A stiffer jacket wall better resists this "slugging up" and can lower pressures. In standard .30-caliber Hot-Cor spitzers, the 165- and 180-grain versions use a heavier jacket than the 150-grainer, although the nose profile remains constant. If you plot the maximum charge weights across these three exact increments of bullet weight--150, 165, and 180--you see that the max load for the 165 is skewed toward the max charges for the 150. Were all three made with the same jacket, the max charge weights for the 165 would fall closer to the midpoint.

The Right Test Bullet
With several bullet shapes and variations in construction, the data developer has a challenge: How do you show safe data for all your bullets without making a manual that looks like a Manhattan phone book?

For example, Speer has several bullet shapes and styles for one weight. In .30-caliber, 150-grain bullets, there are eight separate products. Testing each showed that the roundnose Hot-Cor gave higher pressure by a small margin. That became our test bullet in most cartridges.

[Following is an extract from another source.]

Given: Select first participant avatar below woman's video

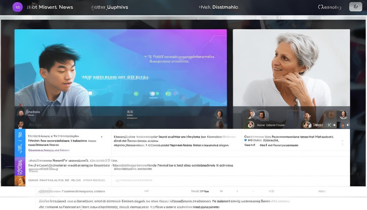Looking at the screenshot, I should coord(250,115).
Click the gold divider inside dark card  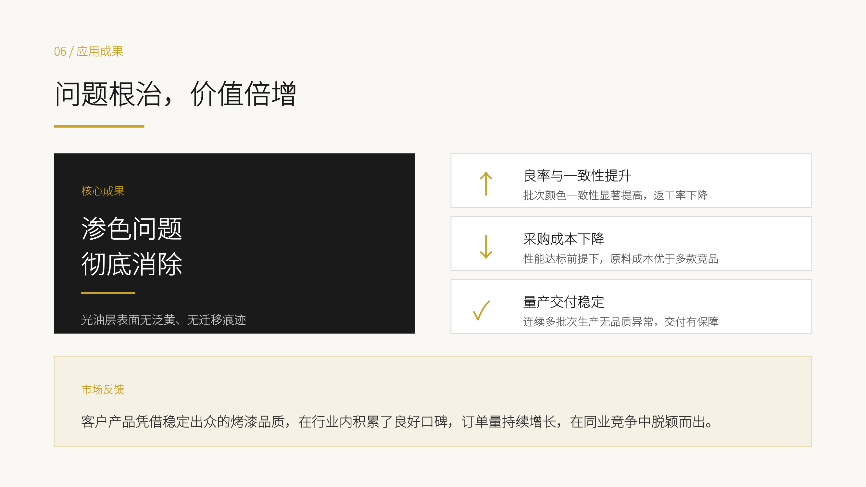(108, 293)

Did we leave anything on the table by this method? I don't think so. The differences were small, typically under 2,000 psi, and were not enough to make much difference in the real world. Use the published data to stay safe. You don't know which bullet produces the lowest pressure, and trying to "work" the system to get a few more feet per second invites danger.

What does this mean to you?
If you follow the two big rules of reloading--(1) always use published, lab-test load data and (2) always begin at the published starting load and work up toward the maximum in reasonable increments, testing each increment before shooting the next higher one--you should not get into trouble with the new high-tech bullets. But I add a third one that's more a variant of number one and was seldom required 30 years ago: Always use data supplied by the maker of the bullet you load.

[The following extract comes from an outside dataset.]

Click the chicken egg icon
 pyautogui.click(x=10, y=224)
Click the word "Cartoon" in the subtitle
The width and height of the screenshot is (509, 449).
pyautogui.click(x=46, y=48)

I once handled a tech support call where the caller started out by saying, "Your 7mm Rem. Mag. load data is no good!" Well, he didn't exactly say, "no good," but this is a family publication. He said he was loading 175-grain bullets and some common propellant, and that he had to beat the bolt open after each shot.

I asked his charge; he had selected the maximum load in the Speer manual for the Speer 175-grain Grand Slam. He did not use the lower loads, breaking Rule #2. After a few more questions, I found out he was loading the 175-grain Barnes X-Bullet. I had some Grand Slams in my office, and I asked him to fetch some X-Bullets from his shop and measure the length. When he returned, we discovered the bullets he loaded were a full quarter-inch longer than the ones we used for data development. In interior ballistics, that's huge.

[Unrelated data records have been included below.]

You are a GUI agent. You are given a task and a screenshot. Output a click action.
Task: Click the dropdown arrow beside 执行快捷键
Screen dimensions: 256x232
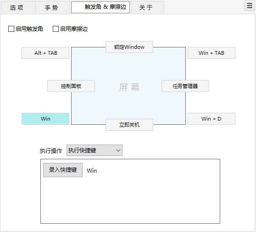[x=118, y=151]
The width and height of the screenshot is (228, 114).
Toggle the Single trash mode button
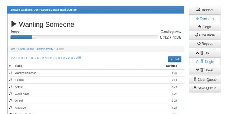(x=204, y=62)

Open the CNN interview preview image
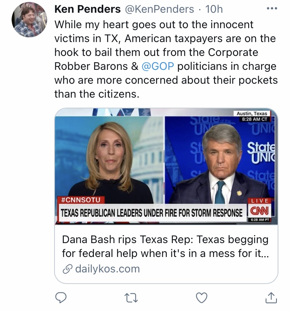[x=166, y=166]
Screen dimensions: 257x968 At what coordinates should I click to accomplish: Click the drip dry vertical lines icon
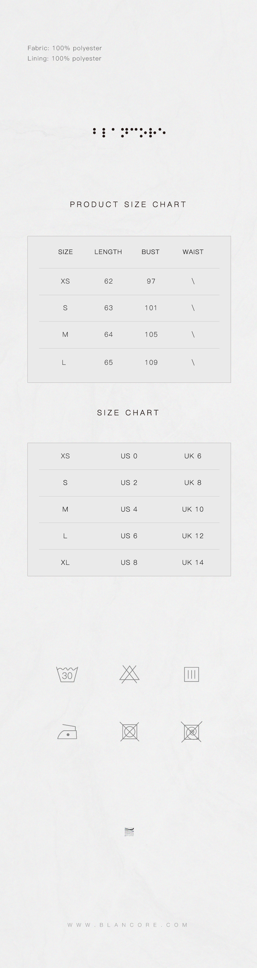(x=191, y=674)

I politely advised him to talk to the nice folks at Barnes and get their loading recommendation; better yet, buy their manual.

The technical evolution of bullets has produced a proliferation of differences. The generic bullet, and therefore generic load data, is as outdated as crank starters on automobiles. The prudent handloader will maintain a representative selection of loading manuals covering the bullet brands he loads.